Some reporters have limited online access. As a courtesy, always include a contact method for reporters who prefer to have materials mailed to them by conventional means.

Don’t Forget to Promote Your News through Online and Social Media

Now that you’ve created your press release and assembled your lists of local media outlets and organizations inclined to share your news, you are ready to distribute.

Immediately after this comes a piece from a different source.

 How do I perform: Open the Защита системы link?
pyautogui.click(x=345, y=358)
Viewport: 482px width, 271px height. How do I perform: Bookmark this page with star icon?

Before you send your e-mail release to traditional media, it is always good practice to first publish it in the news section of your website. This is a good idea for two reasons:

  1. Other news outlets don’t scoop you on your own news.
  2. The public has an additional means to find the information you are disseminating. Publishing your news releases is also a good way to keep your website updated, timely, resourceful and relevant.

Use Keywords and Links

You also want to make sure you have relevant key words and links in the first section of your release to help with your Search Engine Optimization (SEO), so internet users can find your news through online searches through Google, Yahoo!, Bing, etc. Using relevant keywords and links for Search Engine Optimization also helps push your organization higher up in searches for relevant keywords, helping to position your organization as an expert on a given topic.

Use Social Media

Once you have published your news release on your website, you can promote it through your social media channels such as Facebook, Twitter, LinkedIn, etc. Create a post on Facebook or Twitter with a shortened link (note: you can create an account to get shortened links at to the press release on your site. Promoting your news through all of your traditional and social media channels will help:

  1. Maximize the reach of your release.
  2. Assure it hits interested, relevant audiences.
  3. Make it easy for people to share your information with their circle of influence (customers, friends, family, etc.).

Include Hashtags

When writing Twitter posts, you can include “hashtags.” A hashtag is a way of indexing your Twitter post so a wider audience on Twitter can see it, not just your followers. A hashtag – the number symbol (#) followed by key phrase, for example ADA so it appears #ADA – included in your Twitter post will help folks on Twitter looking for ADA news find your post. For example, if you write a post such as: LIFE Mississippi celebrates 31st anniversary of #ADA31 (with a link to your post at the end), the inclusion of #ADA will index your post with all other news from others on Twitter about the ADA. The same goes for inclusion of other key disability hashtags such as #Disability and #PWD. You can also add a hashtag for your local region for people interested in local news (e.g., – #Atlanta, #Jacksonville, etc.). Journalists will often monitor social media for breaking news and story ideas. Using Twitter hashtags is another great way to reach key target audiences.

Thank Local Media

If a local media outlet publishes your press release or writes a news story about your event, link to the posted story in the news section of your website and through your social media channels. Also, thank the media with a shout-out for promoting your story through your Facebook and Twitter account. If you are thanking the outlet on Twitter, be sure to include the media outlet’s official Twitter handle (i.e. – @xxxxxx) so they will be sure to receive your message. They may also “retweet” your message or pass it on to their followers, which could be add thousands of relevant audience members to your news reach, all from a simple thank you.